One of the various tricky parts of the TPM 2.0 requirement in Windows 11 is that Microsoft may take a page out of Apple’s playbook and introduce additional limitations associated with TPM security in future Windows updates. as an example , Macs with the T2 chip have many capabilities that Apple computers without it don’t , including fingerprint recognition and enhanced image signal processing. this example also exists within the Windows 10 world, with the Windows Hello face-recognition mentioned earlier being a major example.
With Windows 11 and future TPM versions, Microsoft could further segment the Windows experience. this might include adding new features that need the TPM, but it could also include bringing additional locked-down versions of Windows like the present Windows 10 S Mode. for many consumers, this would possibly not be a problem , but it’s something to stay in mind if you’re getting to upgrade to Windows 11 as soon because it becomes available.

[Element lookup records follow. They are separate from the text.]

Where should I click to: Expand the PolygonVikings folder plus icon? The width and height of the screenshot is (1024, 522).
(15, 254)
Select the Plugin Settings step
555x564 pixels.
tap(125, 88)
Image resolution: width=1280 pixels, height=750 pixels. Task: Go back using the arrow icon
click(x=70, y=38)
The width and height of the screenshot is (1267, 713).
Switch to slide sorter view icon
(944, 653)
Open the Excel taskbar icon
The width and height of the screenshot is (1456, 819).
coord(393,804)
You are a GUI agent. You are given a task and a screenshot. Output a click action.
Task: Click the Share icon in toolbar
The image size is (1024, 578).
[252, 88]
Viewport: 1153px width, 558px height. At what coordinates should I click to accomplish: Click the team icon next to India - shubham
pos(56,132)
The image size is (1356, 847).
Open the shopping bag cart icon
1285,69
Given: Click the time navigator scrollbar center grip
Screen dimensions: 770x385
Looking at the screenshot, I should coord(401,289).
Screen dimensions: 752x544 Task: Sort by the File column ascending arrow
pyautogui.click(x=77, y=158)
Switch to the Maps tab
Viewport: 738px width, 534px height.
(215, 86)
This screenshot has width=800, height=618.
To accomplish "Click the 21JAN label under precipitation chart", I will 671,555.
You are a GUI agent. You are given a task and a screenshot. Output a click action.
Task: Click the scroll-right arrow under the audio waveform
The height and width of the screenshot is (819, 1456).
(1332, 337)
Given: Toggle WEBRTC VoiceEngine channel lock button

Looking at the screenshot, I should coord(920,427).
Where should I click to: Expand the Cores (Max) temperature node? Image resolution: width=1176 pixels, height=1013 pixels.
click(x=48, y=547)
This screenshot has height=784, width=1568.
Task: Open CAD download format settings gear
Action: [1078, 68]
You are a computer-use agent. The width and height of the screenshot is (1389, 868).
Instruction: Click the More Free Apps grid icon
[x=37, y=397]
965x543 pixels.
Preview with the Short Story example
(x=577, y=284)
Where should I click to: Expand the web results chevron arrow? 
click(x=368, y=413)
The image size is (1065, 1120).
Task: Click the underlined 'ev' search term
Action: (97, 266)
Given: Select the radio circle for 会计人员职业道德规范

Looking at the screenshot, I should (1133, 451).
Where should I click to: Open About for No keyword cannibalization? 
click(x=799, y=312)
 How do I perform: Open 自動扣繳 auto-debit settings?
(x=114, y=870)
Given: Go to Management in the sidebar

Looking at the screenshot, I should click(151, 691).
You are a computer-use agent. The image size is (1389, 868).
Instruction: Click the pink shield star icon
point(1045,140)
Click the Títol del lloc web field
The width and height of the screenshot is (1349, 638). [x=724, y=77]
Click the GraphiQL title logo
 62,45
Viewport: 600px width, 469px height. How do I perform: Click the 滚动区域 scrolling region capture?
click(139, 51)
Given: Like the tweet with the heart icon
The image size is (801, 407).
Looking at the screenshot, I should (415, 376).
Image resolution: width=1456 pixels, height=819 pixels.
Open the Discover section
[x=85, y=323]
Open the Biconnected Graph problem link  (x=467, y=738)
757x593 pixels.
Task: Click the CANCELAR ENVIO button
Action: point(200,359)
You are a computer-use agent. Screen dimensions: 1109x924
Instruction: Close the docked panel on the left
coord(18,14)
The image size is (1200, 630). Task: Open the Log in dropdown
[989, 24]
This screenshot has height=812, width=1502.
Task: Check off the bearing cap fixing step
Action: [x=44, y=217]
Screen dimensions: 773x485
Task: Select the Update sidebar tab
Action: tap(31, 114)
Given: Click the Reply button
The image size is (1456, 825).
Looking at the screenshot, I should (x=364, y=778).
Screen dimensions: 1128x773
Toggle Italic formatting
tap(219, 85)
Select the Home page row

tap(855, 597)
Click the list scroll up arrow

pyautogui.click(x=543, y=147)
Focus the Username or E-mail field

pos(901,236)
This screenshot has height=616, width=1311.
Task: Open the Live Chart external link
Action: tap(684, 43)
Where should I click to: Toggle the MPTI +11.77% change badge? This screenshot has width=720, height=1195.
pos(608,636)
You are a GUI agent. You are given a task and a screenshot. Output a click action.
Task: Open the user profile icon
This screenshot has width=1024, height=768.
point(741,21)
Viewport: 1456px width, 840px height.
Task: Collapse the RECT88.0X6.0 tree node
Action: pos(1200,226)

Does My PC have already got TPM 2.0?
If you’ve a computer that meets the opposite Windows 11 minimum system requirements, there is a chance that it supports TPM 2.0. the quality is comparatively recent, however. If you purchased your PC after 2016, it almost certainly comes with TPM 2.0. If your computer is older than a couple of years, it likely either has the older TPM 1.2 version (which Microsoft says isn’t recommended for Windows 11) or has no TPM in the least .
Microsoft attempts to simplify things by pertaining to its 2016 deadline for implementing TPM 2.0. the corporate notes in its Windows 11 FAQs that “many PCs that are but four years old are going to be ready to upgrade to Windows 11.”
Because TPMs take numerous forms, as mentioned earlier, there’s not how to verify at one glance whether your PC has an enabled TPM 2.0-compatible chip or firmware. Windows offers a generic “security processor” status indicator, but to make certain , you will have to see with the corporate that made your desktop or laptop.
Most of the larger vendors have straightforward support articles published on their website that specify which products have TPM 2.0 support. for instance , Dell publishes a handy chart that indicates which sort of TPM is installed during which system. the corporate uses three differing types of TPM 2.0 in modern Latitude, Precision, OptiPlex, and consumer laptops and desktops.
Conversely, many PC enthusiasts have computers that do support TPMs but who have chosen to disable them for a spread of reasons. If this is often you, Windows 11 brings excellent news and bad news.
The good news is that just about anything you would like to try to to with a PC lately are often through with TPMs enabled. Yes, there are exceptions, but they’ll only affect a small percentage of users. for instance , the TCG has long specified TPM requirements for the open-source Linux OS , which suggests that folks who want to modify their PCs between running Windows 11 and various Linux distributions should be ready to do so. Support will vary counting on which Linux distribution you’re using, and the way the TPM requirement may interact with dual-boot environments isn’t yet 100% clear.